The Passion Live was less like a retelling of the life and death of Jesus Christ, and more like an insane Christian-themed episode of American Idol. Here are last night's biggest winners (and losers).

It's been a long night here in New Orleans, where the theme is live, raw, real passion. The Passion Live, narrated on Fox by Tyler Perry, is a live retelling of the Biblical narrative of Jesus's betrayal by Judas, his violent crucifixion, and his subsequent resurrection. We have a lot of people singing like they're vying for the grand prize on Season 1 of Jesus Christ's Funhouse of Horrors. But because there can only be one winner, allow me to take on the role of the singing competition's judges. Welcome to Jesus Idol. I promise not to call anyone "pitchy."

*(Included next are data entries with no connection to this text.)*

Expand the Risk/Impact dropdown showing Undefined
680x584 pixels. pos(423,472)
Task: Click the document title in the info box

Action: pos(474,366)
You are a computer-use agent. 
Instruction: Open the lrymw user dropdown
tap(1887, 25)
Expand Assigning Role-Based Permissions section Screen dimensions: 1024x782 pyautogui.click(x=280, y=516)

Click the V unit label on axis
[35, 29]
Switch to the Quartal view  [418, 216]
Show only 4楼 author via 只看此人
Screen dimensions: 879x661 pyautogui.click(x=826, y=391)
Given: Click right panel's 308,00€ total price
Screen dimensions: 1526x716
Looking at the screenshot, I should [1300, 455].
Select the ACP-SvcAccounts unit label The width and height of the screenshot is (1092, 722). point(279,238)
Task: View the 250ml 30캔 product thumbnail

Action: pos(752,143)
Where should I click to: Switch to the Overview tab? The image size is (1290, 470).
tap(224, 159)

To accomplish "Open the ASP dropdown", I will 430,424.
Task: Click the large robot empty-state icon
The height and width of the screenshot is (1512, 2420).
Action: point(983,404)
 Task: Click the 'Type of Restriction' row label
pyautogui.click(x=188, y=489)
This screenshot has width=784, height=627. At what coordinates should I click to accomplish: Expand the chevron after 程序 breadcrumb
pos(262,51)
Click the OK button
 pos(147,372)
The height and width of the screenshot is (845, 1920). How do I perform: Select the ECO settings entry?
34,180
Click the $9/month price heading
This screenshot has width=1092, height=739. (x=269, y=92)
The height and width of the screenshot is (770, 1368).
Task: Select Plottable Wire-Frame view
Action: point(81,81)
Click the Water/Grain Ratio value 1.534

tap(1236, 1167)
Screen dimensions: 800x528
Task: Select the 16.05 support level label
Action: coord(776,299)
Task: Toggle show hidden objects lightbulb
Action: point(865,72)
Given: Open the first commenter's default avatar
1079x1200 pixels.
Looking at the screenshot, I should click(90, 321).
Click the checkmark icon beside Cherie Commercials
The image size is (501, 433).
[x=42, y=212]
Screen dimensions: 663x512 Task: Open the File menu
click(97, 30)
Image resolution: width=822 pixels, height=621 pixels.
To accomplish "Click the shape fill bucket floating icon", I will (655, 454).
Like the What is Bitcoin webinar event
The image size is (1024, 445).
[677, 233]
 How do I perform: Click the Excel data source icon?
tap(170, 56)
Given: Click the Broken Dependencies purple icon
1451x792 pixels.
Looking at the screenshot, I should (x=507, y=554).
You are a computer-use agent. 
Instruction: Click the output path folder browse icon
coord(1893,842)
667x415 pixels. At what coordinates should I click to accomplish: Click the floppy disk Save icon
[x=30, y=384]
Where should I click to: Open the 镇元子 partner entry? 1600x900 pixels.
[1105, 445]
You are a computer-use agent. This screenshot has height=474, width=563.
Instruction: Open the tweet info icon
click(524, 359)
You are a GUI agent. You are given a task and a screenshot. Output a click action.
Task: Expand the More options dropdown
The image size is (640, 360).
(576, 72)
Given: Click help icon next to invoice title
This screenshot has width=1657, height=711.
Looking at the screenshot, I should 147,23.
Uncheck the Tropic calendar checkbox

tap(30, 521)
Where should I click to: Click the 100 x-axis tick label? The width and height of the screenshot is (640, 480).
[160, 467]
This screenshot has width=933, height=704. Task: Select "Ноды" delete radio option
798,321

LAST PLACE: THE PEOPLE OF NEW ORLEANS

Hasn't New Orleans been through enough without its citizens being enlisted to carry a huge, glowing, white cross through the city? Some people spoke live on the show about how carrying the cross was very emotional for them, and perhaps it actually was healing, but the forced comparison of Jesus's resurrection to post-Katrina New Orleans (with a surprising absence of black people, the ones actually affected by Katrina — Tyler Perry must want white fans now) was as clunky as a True Blood metaphor about vampirism equaling homosexuality. Sorry, people of New Orleans, but the judges aren't feeling you tonight.

PRINCE ROYCE

It was actually Judas who betrayed Jesus, not Peter, so why was he up there singing Hoobastank's "The Reason" on live television in 2016? What did Peter ever do to deserve this? Sure, he denies Jesus exists in the midst of the song, but maybe because no God would have anyone singing Hoobastank, save for the original band members who were the victims of an ancient curse that doomed them to wander the earth, singing horrific rock songs like an American La Llorona.

TRISHA YEARWOOD

The judges were concerned that because you were wearing diamond earrings and a designer dress all night, you didn't really convey the role of Mary, mother of God. But thank you for bringing some taupe, milquetoast no-energy to Whitney Houston's "My Love Is Your Love," because most people like to butcher "I Will Always Love You," but why should that song have all the fun?

DAUGHTRY

Did you sing "Bring Me to Life" on American Idol? The judges think that if you had, maybe you would've made it to the finals and beat Taylor Hicks. Though, to be fair, you were kicked out during Elvis Presley Week, so the smooth vocals of Evanescence actually wouldn't have saved you. But where were we? Oh, yeah -- as Judas, you sang "Bring Me to Life" on a bridge, and that was pretty dope. It has nothing at all to do with betraying Christ, but if songs about love are vague enough to pretend they're about Jesus for Sister Act, then dammit, they work for The Passion Live, too.

JENCARLOS CANELA

You are very gorgeous and hilarious and wonderful on NBC's Telenovela opposite Eva Longoria. But it's nice to show that you have the versatility to play Jesus as someone who wanders around New Orleans wearing the Gap's fall line. Singing Creed was a really fucking awful choice and you should've been kicked out of the competition for that alone, but you were already going to be nailed to a cross and killed, so the judges let you hang around. You should have sung "Unconditionally," by Katy Perry, because all of her songs are vaguely about Jesus anyway. But also, you didn't actually get crucified anyway.

SEAL

This rendering of Pontius Pilate is confusing — are you a businessman? A liberal who hates the conservative message of Jesus? Why would you be in a position to arrest Jesus? Why would you put him in an orange jumpsuit? The connotations are that the police would kill someone like Jesus in modern times, but aren't we supposed to love the police? Your duet with Jesus, "We Don't Need Another Hero," was fine, but the judges don't really think you two have a duet album in store for us. This is no Lady Gaga–and–Tony Bennett situation, if you get what they're saying. But your rendition of Tears for Fears's "Mad World" was really quite illuminating. It's almost as if you're a professional singer, Seal.

RUNNER-UP: TYLER PERRY

If you thought this whole night was about Jesus, you were very wrong. This night was about Tyler Perry, and he had a great night, with everything focused squarely on him. Why see the crucifixion when Tyler can describe it in grindhouse detail? Why see the resurrection when Tyler can just tell you what happened? Every bit of action, every character motivation, all of it is explained to the audience by Tyler. He was the true star of the show. Bravo, sir.

WINNER: JESUS

Even if it was bad, how wonderful that the story of Jesus was told on national television for the heathens. I think even Jesus would rather listen to "Drip Drop" on Empire than go to church.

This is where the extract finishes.